[Stored data]
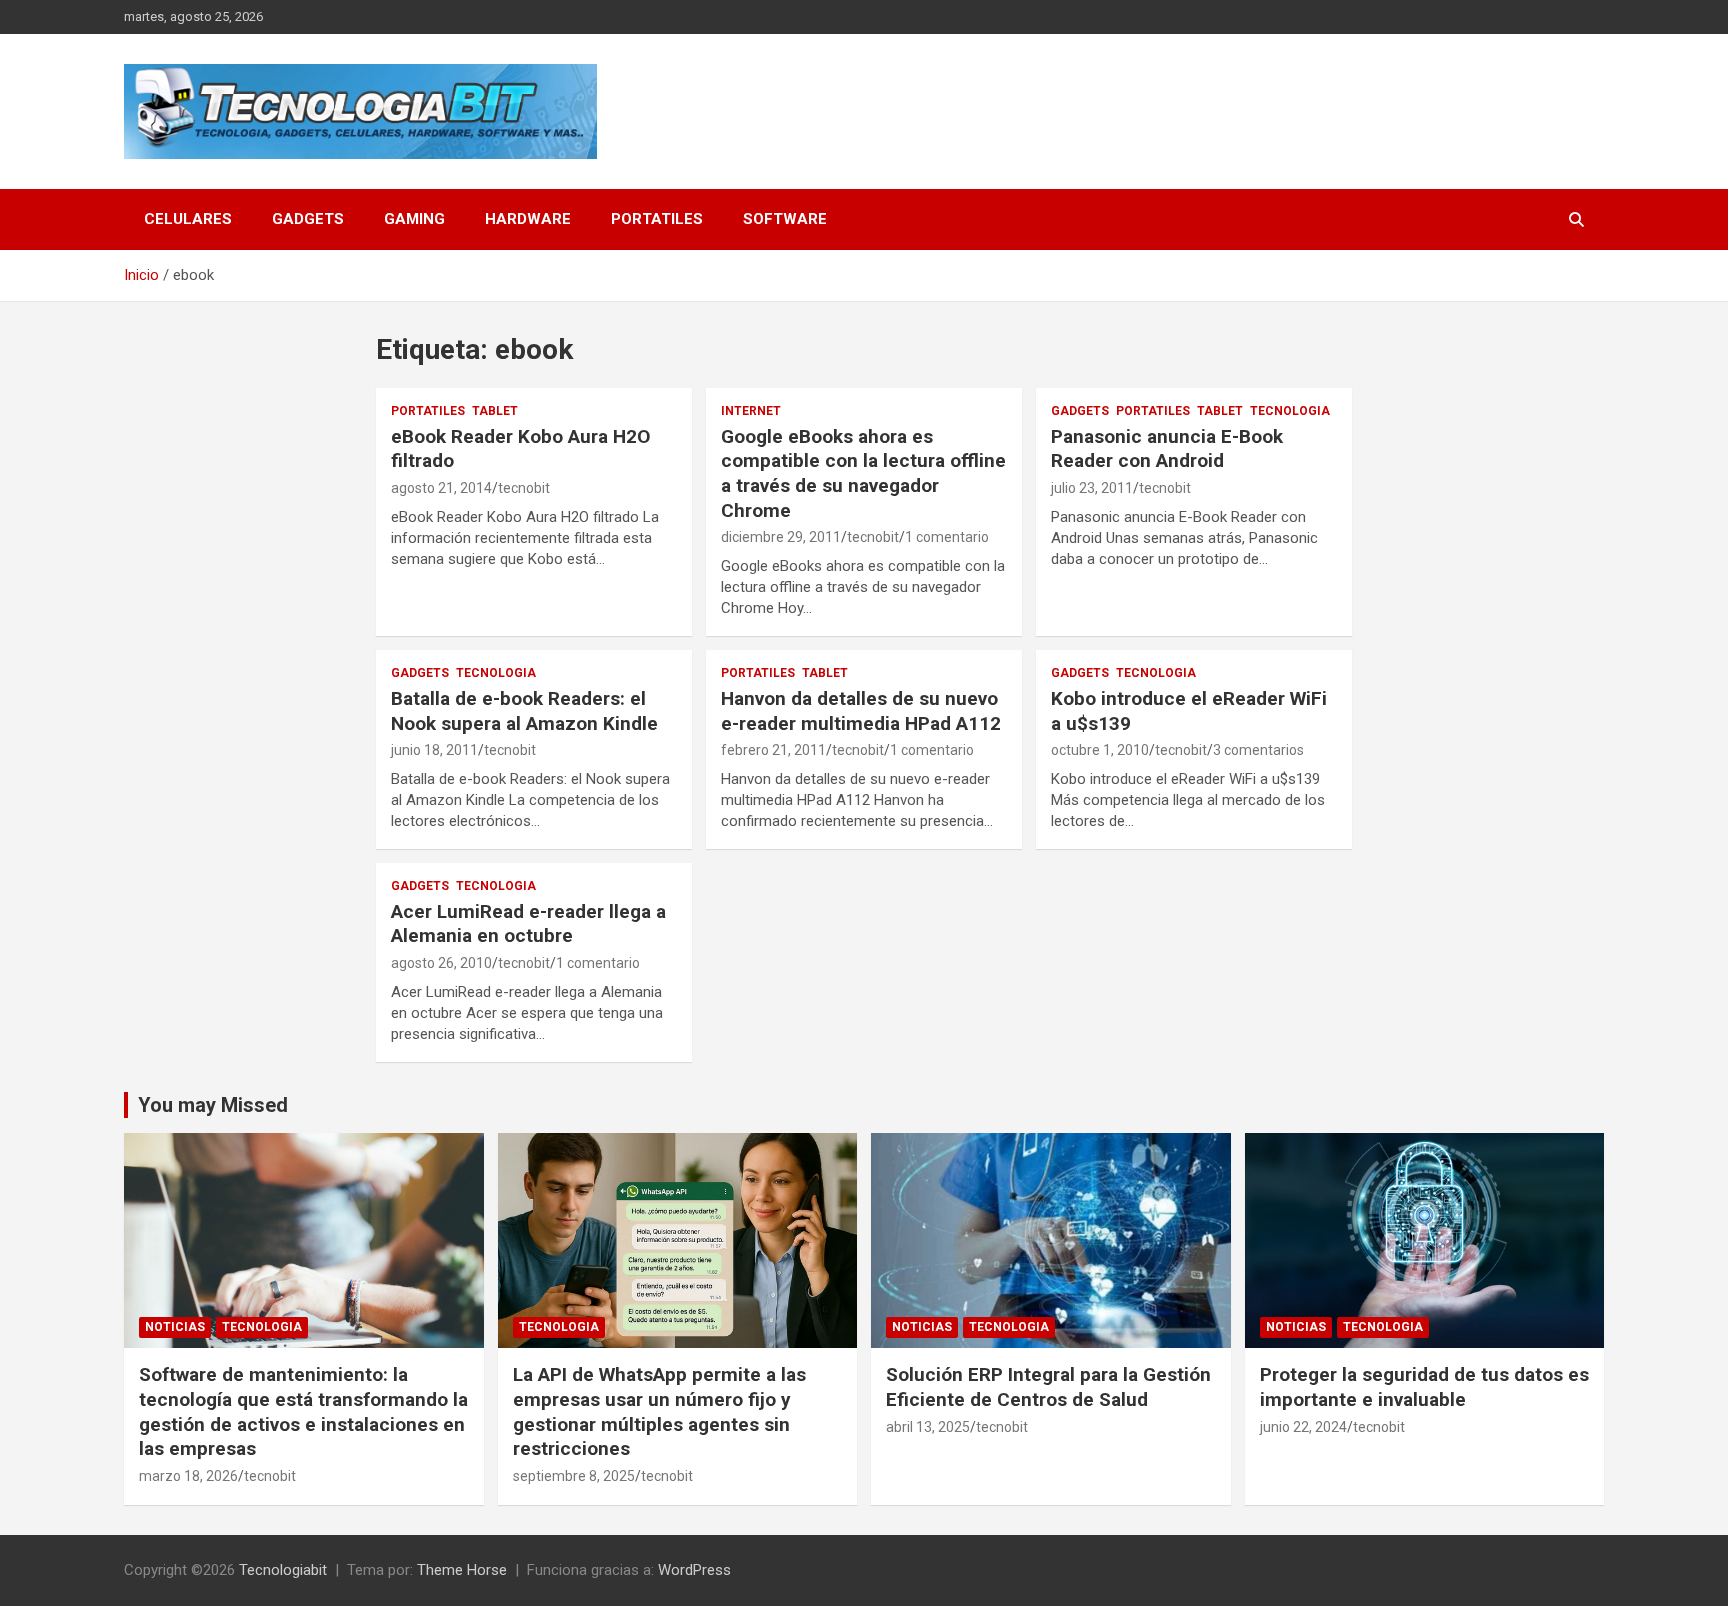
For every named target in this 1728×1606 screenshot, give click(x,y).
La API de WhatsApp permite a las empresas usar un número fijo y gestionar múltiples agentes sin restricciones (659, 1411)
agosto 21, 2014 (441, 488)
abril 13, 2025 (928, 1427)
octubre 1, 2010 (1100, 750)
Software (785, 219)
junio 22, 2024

__TASK REQUIREMENTS__. Copy all records exactly, no images.

__FINISHED EXERCISE__.
For every named target in this 1728×1606 screenshot, give click(x,y).
La API de WhatsApp permite a las empresas usar un número fijo y gestionar múltiples agentes sin restricciones (659, 1411)
agosto 21, 2014 (441, 488)
abril 13, 2025 (928, 1427)
octubre 1, 2010 (1100, 750)
Software (785, 219)
junio 22, 2024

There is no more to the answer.